Land Rover: allo studio una variante a idrogeno del Defender

Il gruppo inglese ha avviato la sperimentazione della sua tecnologia a idrogeno utilizzando come base una Land Rover Defender

Il gruppo Jaguar Land Rover sta lavorando allo sviluppo di soluzioni a idrogeno per i suoi futuri modelli. A fare da cavia in questa primissima fase di sperimentazione è una Land Rover Defender.

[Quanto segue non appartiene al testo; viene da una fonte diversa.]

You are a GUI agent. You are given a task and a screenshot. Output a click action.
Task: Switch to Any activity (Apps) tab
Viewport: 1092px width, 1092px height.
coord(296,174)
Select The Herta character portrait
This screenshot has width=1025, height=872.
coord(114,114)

L’idea è quella di sfruttare il Defender come “laboratorio” per mettere a punto la tecnologia fuel cell che avrà poi, in realtà, una diffusione trasversale su diversi modelli del gruppo.

Obiettivo zero emissioni

Nonostante si tratti di una tecnologia “a lungo termine”, poiché la concreta applicazione dell’idrogeno come fonte di alimentazione è oggi limitata in primis dalla scarsissima rete di distributori, Land Rover segue la scia aperta da altri competitor come Toyota, Mercedes e BMW, giusto per citarne alcuni, che già da tempo stanno lavorando a questa tecnologia, vista come ulteriore step evolutivo dell’elettrico. La Land Rover Defender a idrogeno si inserisce in un piano molto ampio di elettrificazione della gamma Land Rover che porterà alle zero emissioni di tutti i modelli entro il 2036 e alla decarbonizzazione della filiera produttiva entro il 2039.